A virtual machine instance contains physical processor cores and main memory.Each virtual machine has statically allocated amounts of processor cores and main memory which can not be changed when constructed. The resources are allocated based on their NUMA node affinity. 동일한 NUMA 도메인에 있는 프로세서와 메모리를 할당하면 메모리 엑세스 시간이 단축된다. The I/O devices are only allocated to the privileged domain. Other domains can access the services provided by these devices through standard distributed services exported by the privileged domain. The OS image and its drivers are loaded into main memory when the system is booting. The resources needed by a domain are preallocated before they are booted. A domain is created when the system load is high. The virtual machine instance is created by issuing a hypervisor call inprivileged domain. When the virtual machine is booted, the tasks can be submitted to it using standard distributed protocols.

3.8 Isolation Between guests

CPU cores and memory are preallocated to a guest OS. Guest OS initialises its internal structures based on these resources. So resources out of this range will not be accessed by the guest OS. OSV는 디바이스와 인터럽트를 컨트롤 해야한다 게스트 OS간 간섭을 없에기 위해서 For devices as described in previous section 3.3 all devices are allocated to a privileged operating system. So, interrupts from devices are not intercepted by OSV. 해야 할 유일한 것은 OSV는 재부팅하거나 재설정 작업과 같은 오류 상태를 방지하기 위해 포트 작업을 제어하는 것이다. If a guest OS attempts to write a port, it will trap into OSV. OSV analyzes this operation to detect abnormal states, such as reboot operation, etc. If a reboot operation is found, OSV only reboots the corresponding guest OS not the computer. Operations which cause the server crash are denied by OSV. // 일반 오퍼렌든인지 이게 리부트 오퍼렌드인지 판별해서 리부트면 게스트만 리부트되게 해준다 전체 컴퓨터 안꺼지게

IPI is a special interrupt used by operating system. OSV intercepts IPI to avoid a guest OS sending IPI to other guests. A misssending IPI will corrupt other guests. Based on these mechanisms, although there is no virtualization layer in OSV, guest OS can be well isolated from each other in OSV.
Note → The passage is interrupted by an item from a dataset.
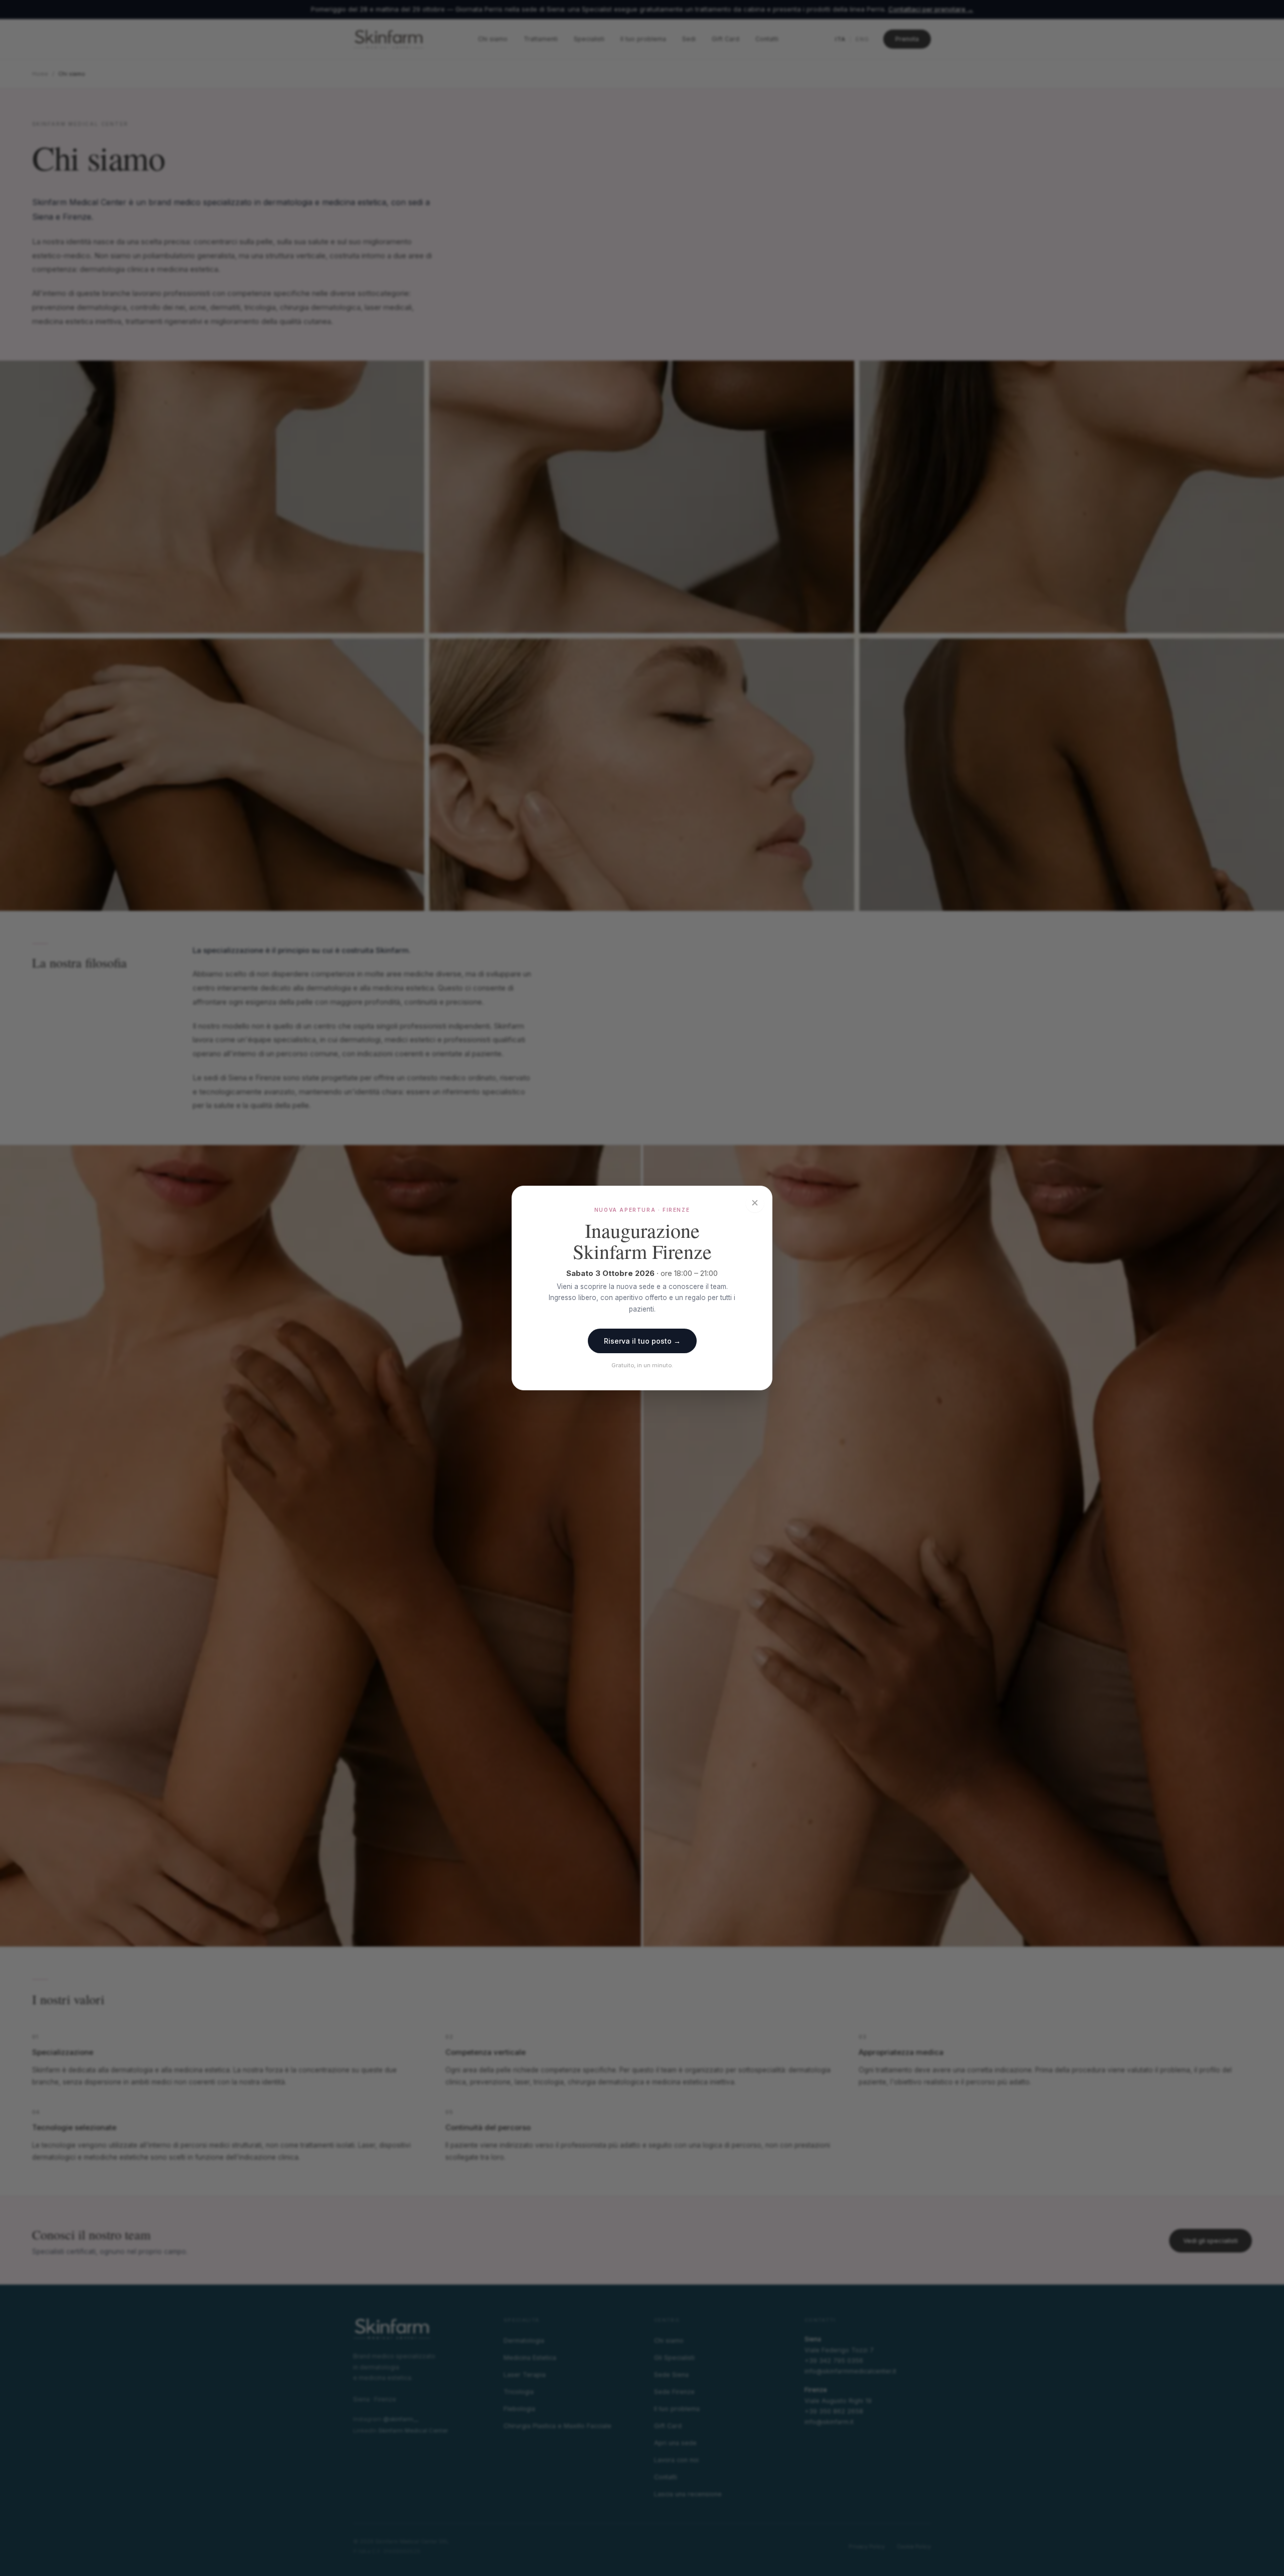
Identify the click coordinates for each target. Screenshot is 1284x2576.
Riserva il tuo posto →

3.9 Application Program Framework

A many core server running with OSV VMM is more like a distributed system. A map-reduce programming framework is provided in OSV.Applications written with the programming framework provided by the OSV are distributed among the OSes. The applications are submitted in the manager OS, and the results are also resembled in it. The framework is implemented on top of the OSV socket which can provides good performance.

4. Implementation

OSV VMM is implemented as a multithreaded program running on multi-core processor based servers. OSV differs from existing systems in that it pays more attention to the resources isolation rather than virtualize these resources. For example, OSV does not contain any structure to virtual the processor cores and main memory.The code size for OSV is about 8,000 lines of code which make it easier for tuning. The current implementation is based on AMD Opteron processors with SVM technology support and can run multiple Linux operating systems concurrently. The table 1 lists the approaches used by OSV to host multiple operating systems.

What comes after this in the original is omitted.